Get a Tuna 22! There are some very good boats around that need to get back out there

willy_boykin
03-19-2011, 12:55 AM
You can get into a Santana 22 for $1500 but its easily a $5000 boat by the time you get a good bottom, updated hardware and good sails on it. One has done very well in the SSS races over the last couple of years.

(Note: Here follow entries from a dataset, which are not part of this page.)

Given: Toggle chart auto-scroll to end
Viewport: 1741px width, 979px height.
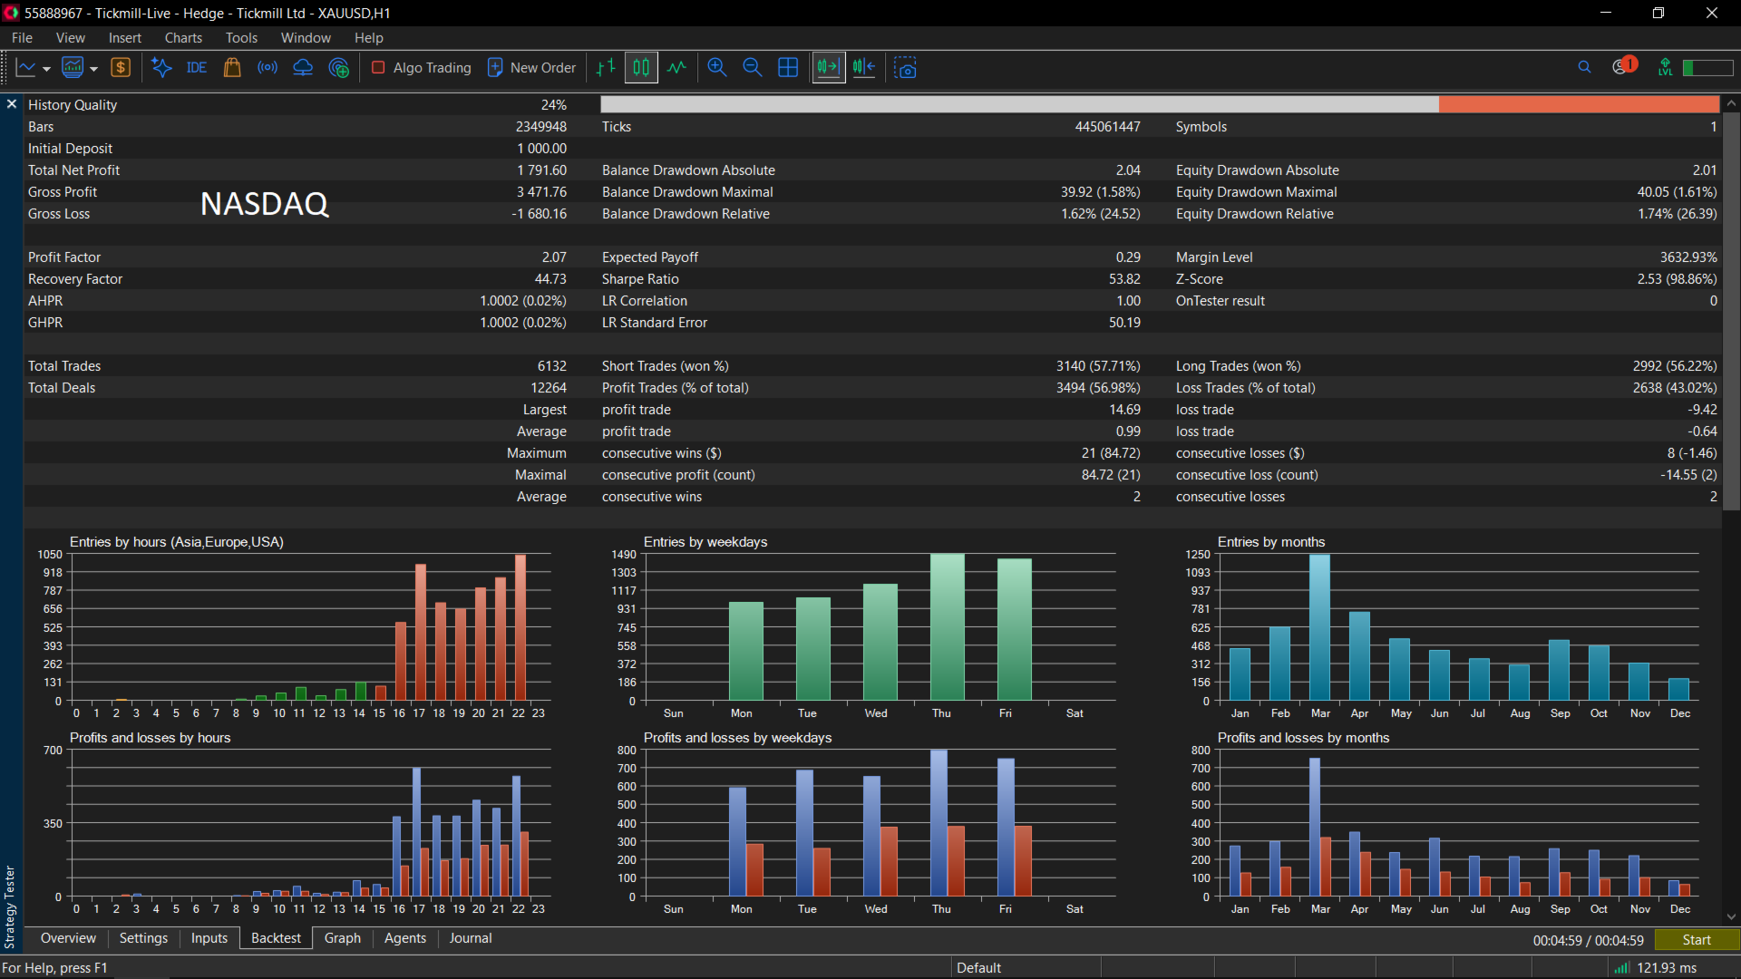Looking at the screenshot, I should click(828, 68).
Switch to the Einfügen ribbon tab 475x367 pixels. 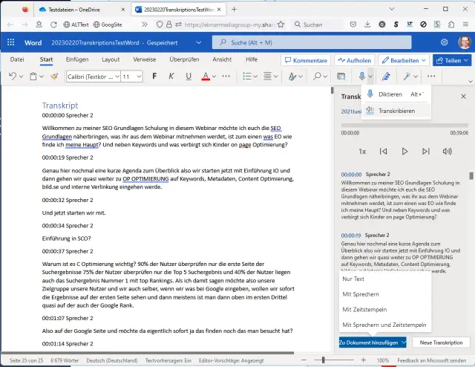click(x=77, y=59)
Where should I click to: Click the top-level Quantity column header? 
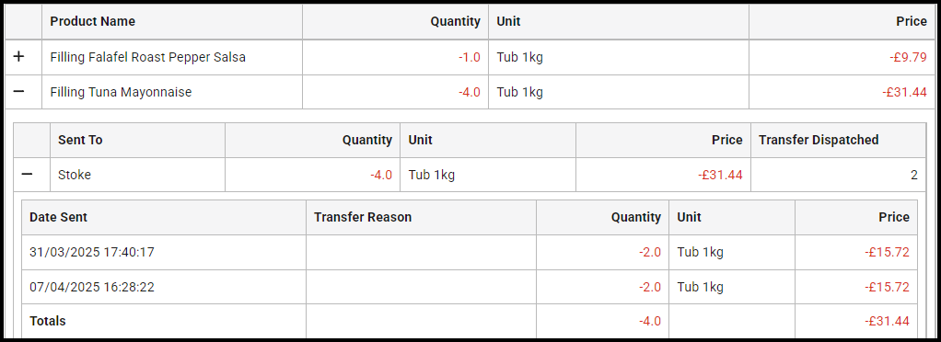(x=456, y=21)
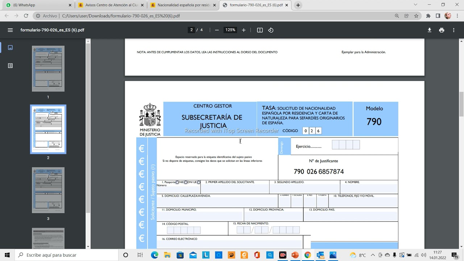Show the document outline panel

tap(10, 66)
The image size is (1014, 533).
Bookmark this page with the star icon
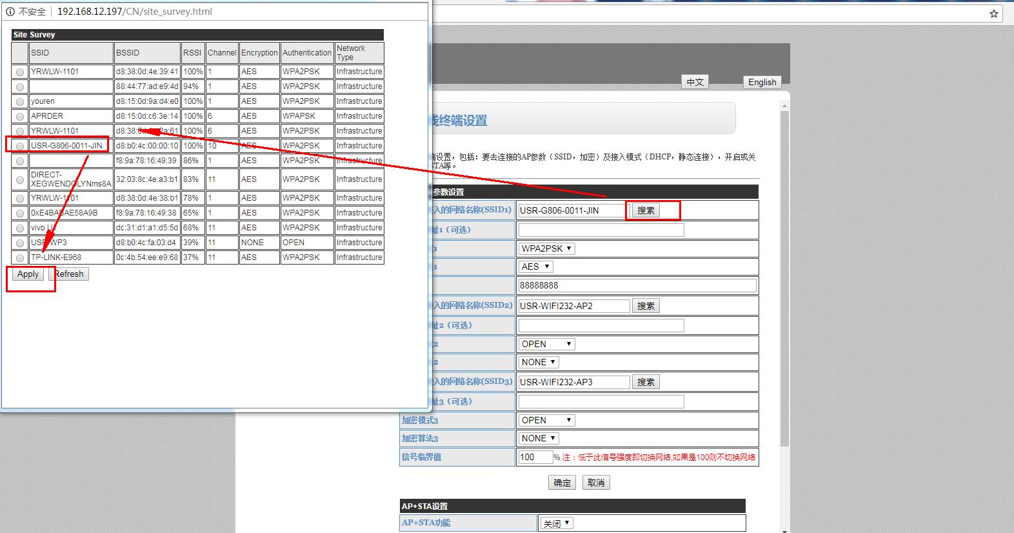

Words of wisdom. You'll spend the initial purchase price just in your first years dry storage fees and from an annual upkeep perspective, if your willing to do the maint yourself and buy 1 sail every other year or used sails if available you'll get a lot more flexibility out of something in the 24-27' range. Obviously I don't know your $ pain tolerance but I've seen a scary number of SC27's selling in the $5k or less market lately. Easy to single hand and launch but way more bang for your buck in my mind.

Guitar
03-20-2011, 09:03 PM
Good boat.

Alan H
03-21-2011, 11:26 AM
Oh, I love SC27's. LOL...you know, seeing as I sailed one to Hawaii in 2008, and all. Funny thing is, I won some trophies with that boat in SSS races around the Bay, but I could never win diddly in the H Boat or the Santana 3030. In part that's because I was a smarter sailer when I had the SC27, but also because it's a great shorthanded boat.

The ONLY thing I don't like about the SC27 is the berth arrangement, and that's saying something. Everything else...love the boat..

Well, that and launching/retrieving the thing on/off the trailer by myself.

Alan H
03-21-2011, 03:56 PM
Actually, I've decided that I've had enough of this sailing thing. I'm getting old. I think I need a power yacht on a budget.

http://i408.photobucket.com/albums/pp165/Alanh22/Boat4Sale.jpg

willy_boykin
03-21-2011, 10:22 PM
Actually, I've decided that I've had enough of this sailing thing. I'm getting old. I think I need a power yacht on a budget.

http://i408.photobucket.com/albums/pp165/Alanh22/Boat4Sale.jpg

Yeah, you think it's a good deal but once you put a extension on the outboard handle, tint the windows and upgrade the bumpers your looking at $5k minimum...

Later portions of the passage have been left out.